→ **Collected data entries**:
⁂

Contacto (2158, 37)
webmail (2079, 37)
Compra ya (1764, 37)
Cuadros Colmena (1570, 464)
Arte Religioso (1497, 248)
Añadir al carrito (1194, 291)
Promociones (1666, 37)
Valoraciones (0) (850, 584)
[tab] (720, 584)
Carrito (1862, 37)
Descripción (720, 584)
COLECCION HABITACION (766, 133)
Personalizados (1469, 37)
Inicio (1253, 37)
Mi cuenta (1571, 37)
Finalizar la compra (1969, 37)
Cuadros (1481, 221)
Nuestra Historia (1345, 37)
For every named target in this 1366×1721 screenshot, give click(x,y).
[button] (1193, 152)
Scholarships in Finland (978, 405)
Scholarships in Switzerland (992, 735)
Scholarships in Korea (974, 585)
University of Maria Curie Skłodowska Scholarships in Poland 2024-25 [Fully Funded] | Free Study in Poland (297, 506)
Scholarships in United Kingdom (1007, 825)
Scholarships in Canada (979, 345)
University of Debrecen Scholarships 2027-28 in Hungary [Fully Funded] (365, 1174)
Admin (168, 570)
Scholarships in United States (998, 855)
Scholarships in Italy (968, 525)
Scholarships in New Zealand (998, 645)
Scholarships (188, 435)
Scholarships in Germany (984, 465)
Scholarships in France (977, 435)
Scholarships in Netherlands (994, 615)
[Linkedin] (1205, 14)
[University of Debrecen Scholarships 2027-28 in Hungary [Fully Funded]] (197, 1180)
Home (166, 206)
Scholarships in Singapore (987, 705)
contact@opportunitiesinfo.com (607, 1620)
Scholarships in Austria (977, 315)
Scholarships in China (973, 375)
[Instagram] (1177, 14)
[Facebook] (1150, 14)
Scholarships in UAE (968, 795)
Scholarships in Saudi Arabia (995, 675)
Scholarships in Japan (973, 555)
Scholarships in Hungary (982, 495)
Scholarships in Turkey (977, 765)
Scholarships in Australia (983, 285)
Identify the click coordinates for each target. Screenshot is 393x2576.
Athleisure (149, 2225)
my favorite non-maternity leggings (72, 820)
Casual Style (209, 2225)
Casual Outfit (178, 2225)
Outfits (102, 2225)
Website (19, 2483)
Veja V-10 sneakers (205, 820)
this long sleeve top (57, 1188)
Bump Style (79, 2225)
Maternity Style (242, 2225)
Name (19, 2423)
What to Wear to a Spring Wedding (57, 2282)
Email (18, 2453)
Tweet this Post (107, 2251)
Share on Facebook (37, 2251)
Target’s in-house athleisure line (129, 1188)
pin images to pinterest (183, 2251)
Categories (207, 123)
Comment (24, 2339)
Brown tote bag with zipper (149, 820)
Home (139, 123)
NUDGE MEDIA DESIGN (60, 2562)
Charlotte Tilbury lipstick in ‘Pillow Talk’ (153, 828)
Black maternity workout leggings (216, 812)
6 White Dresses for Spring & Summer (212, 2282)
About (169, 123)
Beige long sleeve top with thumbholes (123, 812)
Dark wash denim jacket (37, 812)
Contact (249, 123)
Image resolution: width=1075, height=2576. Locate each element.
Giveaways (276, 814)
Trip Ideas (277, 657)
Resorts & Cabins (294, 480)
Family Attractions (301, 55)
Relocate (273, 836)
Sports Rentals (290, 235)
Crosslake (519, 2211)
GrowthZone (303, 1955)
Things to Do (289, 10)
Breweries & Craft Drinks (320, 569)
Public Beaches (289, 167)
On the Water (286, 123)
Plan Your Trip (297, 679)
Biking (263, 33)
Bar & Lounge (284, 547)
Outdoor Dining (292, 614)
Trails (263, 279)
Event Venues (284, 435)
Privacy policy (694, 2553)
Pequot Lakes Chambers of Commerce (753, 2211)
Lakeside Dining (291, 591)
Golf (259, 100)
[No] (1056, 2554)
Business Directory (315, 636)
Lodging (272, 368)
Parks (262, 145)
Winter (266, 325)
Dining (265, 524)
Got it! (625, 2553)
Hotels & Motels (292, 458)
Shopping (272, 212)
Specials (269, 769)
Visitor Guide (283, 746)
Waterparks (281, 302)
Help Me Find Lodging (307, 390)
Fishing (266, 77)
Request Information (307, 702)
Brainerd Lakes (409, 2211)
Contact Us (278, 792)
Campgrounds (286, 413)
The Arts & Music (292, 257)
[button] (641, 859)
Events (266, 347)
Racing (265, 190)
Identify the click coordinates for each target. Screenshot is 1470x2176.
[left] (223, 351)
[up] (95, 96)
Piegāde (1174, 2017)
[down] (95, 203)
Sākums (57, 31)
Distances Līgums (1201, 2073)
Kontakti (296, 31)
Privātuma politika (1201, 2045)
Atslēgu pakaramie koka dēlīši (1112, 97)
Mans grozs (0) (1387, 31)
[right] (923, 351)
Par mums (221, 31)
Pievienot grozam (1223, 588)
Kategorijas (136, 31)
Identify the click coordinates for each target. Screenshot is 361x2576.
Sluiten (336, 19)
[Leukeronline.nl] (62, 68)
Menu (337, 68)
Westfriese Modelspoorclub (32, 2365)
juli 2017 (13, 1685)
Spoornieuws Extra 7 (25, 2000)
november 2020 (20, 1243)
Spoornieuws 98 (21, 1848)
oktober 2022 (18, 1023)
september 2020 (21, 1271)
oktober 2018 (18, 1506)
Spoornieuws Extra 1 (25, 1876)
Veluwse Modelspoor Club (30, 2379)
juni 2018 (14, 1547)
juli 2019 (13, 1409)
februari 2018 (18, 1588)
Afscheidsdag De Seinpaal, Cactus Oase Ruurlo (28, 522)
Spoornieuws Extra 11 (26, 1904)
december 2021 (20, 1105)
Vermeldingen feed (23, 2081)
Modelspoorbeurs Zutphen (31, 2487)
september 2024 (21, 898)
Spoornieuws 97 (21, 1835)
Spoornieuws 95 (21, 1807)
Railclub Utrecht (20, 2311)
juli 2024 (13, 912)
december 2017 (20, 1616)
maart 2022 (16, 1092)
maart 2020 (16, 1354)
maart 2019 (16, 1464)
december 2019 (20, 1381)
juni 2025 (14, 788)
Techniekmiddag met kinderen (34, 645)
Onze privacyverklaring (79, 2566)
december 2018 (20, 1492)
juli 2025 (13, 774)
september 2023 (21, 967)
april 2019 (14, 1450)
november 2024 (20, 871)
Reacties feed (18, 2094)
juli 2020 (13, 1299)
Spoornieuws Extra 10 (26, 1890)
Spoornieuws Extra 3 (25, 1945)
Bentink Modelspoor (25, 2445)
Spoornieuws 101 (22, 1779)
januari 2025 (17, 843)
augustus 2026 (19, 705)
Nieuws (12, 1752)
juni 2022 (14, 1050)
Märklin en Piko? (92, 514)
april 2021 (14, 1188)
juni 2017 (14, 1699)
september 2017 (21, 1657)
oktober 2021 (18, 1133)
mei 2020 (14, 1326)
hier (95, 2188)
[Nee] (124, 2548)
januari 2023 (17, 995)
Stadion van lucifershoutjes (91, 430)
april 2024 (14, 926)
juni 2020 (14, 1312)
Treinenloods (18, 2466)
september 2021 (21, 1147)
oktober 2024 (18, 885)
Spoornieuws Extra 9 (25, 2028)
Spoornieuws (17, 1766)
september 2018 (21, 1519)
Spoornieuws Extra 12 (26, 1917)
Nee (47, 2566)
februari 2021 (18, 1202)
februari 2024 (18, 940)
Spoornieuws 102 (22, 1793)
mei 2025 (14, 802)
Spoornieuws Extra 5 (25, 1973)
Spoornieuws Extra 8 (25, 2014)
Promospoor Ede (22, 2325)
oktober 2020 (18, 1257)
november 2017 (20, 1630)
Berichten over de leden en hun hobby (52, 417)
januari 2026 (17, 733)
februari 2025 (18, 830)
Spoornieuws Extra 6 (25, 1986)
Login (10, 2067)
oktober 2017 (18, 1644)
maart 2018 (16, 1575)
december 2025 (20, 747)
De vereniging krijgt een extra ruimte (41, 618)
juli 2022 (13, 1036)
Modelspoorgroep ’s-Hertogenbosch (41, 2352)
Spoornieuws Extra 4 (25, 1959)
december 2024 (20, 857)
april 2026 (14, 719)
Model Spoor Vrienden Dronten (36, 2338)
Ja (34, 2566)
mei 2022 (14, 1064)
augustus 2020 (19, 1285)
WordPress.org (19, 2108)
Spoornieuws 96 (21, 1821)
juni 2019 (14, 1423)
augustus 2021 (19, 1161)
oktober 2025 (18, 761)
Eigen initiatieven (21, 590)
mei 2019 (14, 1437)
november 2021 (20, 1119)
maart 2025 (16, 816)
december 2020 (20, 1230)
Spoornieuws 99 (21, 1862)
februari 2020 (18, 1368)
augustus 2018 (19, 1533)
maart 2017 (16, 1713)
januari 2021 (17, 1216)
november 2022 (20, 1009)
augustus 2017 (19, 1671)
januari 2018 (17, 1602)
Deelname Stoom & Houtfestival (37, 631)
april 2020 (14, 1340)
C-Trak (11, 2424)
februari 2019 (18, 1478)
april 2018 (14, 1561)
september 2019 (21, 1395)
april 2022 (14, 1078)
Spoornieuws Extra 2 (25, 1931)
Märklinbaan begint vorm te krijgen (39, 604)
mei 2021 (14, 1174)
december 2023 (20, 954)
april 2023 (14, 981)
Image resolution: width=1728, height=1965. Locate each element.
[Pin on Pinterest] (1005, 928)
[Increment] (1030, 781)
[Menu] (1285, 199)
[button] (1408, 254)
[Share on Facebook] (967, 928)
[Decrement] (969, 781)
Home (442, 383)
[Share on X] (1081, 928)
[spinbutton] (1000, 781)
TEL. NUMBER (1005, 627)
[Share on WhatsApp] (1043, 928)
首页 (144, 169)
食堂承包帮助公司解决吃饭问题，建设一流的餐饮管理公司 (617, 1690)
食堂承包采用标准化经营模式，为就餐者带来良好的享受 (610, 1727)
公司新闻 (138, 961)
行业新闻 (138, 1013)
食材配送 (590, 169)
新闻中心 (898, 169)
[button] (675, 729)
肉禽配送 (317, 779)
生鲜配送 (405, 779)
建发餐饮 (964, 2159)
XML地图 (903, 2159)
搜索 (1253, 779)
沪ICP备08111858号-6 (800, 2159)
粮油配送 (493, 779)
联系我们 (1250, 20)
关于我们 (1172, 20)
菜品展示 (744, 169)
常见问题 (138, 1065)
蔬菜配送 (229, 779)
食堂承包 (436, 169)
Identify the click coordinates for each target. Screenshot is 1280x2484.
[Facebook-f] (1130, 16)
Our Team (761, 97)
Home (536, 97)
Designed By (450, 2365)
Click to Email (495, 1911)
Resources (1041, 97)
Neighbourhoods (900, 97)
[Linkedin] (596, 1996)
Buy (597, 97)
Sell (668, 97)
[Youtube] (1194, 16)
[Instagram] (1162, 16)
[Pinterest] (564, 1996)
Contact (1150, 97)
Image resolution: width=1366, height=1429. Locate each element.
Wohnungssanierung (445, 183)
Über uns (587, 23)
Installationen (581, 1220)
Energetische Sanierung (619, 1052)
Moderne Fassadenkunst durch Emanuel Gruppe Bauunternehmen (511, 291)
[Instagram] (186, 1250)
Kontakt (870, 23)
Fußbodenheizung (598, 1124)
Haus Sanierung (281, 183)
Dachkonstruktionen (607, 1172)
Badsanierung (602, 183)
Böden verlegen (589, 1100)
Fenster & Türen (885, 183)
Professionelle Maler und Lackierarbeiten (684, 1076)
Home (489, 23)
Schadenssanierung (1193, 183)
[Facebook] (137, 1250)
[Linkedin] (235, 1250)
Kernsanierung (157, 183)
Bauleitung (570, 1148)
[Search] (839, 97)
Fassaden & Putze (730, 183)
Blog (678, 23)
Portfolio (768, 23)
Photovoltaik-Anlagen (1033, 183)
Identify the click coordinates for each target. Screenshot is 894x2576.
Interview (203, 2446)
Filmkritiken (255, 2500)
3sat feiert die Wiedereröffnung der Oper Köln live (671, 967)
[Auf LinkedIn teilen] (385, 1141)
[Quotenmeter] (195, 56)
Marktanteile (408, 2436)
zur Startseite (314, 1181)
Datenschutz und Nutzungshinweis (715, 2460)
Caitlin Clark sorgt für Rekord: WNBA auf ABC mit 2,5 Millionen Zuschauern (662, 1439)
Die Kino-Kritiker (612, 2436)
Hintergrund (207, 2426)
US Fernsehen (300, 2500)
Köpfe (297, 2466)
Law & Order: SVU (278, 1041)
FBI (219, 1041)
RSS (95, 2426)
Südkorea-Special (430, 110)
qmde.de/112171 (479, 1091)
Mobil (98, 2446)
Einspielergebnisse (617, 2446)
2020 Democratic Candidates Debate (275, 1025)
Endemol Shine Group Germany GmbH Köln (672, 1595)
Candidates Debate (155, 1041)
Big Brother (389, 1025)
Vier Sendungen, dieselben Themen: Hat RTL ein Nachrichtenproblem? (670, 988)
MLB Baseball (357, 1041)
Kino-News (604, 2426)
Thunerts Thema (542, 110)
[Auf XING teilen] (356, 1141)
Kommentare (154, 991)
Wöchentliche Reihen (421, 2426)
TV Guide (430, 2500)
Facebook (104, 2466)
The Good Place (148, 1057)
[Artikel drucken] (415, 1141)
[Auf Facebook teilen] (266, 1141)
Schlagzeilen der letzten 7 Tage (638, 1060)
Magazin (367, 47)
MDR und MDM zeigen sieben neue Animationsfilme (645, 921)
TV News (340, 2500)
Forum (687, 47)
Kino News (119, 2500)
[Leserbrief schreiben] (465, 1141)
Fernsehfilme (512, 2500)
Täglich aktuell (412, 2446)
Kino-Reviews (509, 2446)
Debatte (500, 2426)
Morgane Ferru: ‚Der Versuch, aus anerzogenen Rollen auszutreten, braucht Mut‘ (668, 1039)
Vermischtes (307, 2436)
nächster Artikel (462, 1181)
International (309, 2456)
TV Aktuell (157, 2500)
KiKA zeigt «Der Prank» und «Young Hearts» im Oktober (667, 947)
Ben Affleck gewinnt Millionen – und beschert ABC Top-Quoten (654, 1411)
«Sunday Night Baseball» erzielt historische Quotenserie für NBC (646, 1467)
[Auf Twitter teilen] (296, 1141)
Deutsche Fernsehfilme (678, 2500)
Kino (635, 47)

⁂

→ **Exercise**: Whenever the word "Baseball" shows up in a line of the entries, list that line.

→ **Solution to the problem**:
MLB Baseball (357, 1041)
«Sunday Night Baseball» erzielt historische Quotenserie für NBC (646, 1467)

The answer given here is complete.